Diese wunderbare Vereitelung des Tempelbaues bezeugen sowohl die älteren Geschichtsschreiber Theodoret, Sokrates, Sozomenus, Rufinus und andere, als auch die gleichzeitigen Kirchenväter Ambrosius, Chrysostomus, Gregor von Nazianz. Letzterer fährt in seiner zweiten Rede gegen Julian nach lebhafter Darstellung dieser Begebenheit folgendemaßen fort: „Noch heutigen Tages können diejenigen, welche Zeugen dieses Wunders waren oder davon erzählen hörten, die Kleider vorweisen, denen sich das Kreuzzeichen eindrückte.“ Auch der Geschichtsschreiber Sozomenus (Kirchengeschichte Bch. 5, 22) schließt seine Erzählung dieses wunderbaren Ereignisses mit der Bemerkung: „Sollte dieses jemand unglaublich finden, so mag er sich an die wenden, welche die Kunde davon durch Augenzeugen erhalten haben und noch am Leben sind; er mag sich überführen lassen durch die Juden und Heiden, welche den Bau unvollendet gelassen haben oder vielmehr denselben gar nicht beginnen konnte.“ –
Selbst der einsichtsvolle und wahrheitsliebende Heide Ammianus Marcellinus, ein Zeitgenosse und Freund Julians, legt für diese Begebenheit ein voll gültiges Zeugnis ab.
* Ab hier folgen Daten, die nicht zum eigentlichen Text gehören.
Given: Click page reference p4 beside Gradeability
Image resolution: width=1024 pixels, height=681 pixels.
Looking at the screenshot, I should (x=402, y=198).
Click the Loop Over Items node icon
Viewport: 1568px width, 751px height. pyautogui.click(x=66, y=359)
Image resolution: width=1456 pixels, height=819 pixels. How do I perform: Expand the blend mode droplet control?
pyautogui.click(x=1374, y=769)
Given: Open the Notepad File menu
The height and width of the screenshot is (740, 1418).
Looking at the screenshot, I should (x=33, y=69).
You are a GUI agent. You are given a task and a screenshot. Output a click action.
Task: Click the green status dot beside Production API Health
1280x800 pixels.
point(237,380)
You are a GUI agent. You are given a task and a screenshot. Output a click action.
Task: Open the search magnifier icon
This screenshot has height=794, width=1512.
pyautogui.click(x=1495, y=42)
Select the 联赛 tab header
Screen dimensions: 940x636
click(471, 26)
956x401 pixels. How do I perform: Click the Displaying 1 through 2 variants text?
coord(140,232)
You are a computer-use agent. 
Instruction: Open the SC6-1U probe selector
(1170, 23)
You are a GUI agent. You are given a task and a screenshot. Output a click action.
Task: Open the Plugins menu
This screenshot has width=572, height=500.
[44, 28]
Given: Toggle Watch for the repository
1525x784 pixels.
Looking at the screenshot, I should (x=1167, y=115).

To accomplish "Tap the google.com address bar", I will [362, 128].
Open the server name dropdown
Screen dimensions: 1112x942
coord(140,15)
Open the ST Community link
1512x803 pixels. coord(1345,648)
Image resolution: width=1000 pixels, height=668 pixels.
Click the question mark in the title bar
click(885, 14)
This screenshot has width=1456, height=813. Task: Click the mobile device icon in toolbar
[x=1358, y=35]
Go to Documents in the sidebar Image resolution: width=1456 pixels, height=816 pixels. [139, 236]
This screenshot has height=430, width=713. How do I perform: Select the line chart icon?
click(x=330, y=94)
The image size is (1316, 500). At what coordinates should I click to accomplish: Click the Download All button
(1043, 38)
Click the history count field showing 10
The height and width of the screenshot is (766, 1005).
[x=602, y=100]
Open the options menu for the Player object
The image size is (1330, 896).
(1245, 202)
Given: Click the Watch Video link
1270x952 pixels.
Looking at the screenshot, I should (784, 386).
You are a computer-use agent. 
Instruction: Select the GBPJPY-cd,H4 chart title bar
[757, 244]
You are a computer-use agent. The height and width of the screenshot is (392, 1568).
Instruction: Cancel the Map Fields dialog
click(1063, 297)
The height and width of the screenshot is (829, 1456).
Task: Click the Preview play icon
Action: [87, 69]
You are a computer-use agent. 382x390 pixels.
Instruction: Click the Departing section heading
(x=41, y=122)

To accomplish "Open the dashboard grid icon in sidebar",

Derselbe schreibt (Bch. 23, K. 1): „Während Alypius, vom Statthalter unterstützt, die Arbeiten eifrigst betrieb, brachen wiederholt furchtbare Feuerkugeln schussweise aus den Fundamenten hervor, versengten etliche Male die Arbeiter und machten die Baustelle unzugängliche; infolge dieser immer wiederkehrenden Feuerausbrüche geriet das begonnene Werk ins Stocken.“
(1) Nach Theodoret (Hist. Eccles. III. c. 15) waren diese Kreuze schwärzlich, nach Sokrates (Hist. Eccles. III. III. c. 17) des Nachts flimmernd, wie eingewoben, unaustilgbar. –
aus: P. Joseph Deharbes größere Katechismuserklärung, Bd. 1, 1911, S. 664 – S. 665
(*) Die größte Schmach jedoch erlebte Julian, als er den gewaltigsten Streich gegen das Christentum zu führen vermeinte. Er wollte nämlich mit ungeheurem Kostenaufwand den jüdischen Tempel zu Jerusalem wieder aufbauen, um die ausdrückliche Weissagung Jesu Christi von dessen ewiger Verwüstung Lügen zu strafen. (Deharbe, Religionsgeschichte, 1907, S. 181)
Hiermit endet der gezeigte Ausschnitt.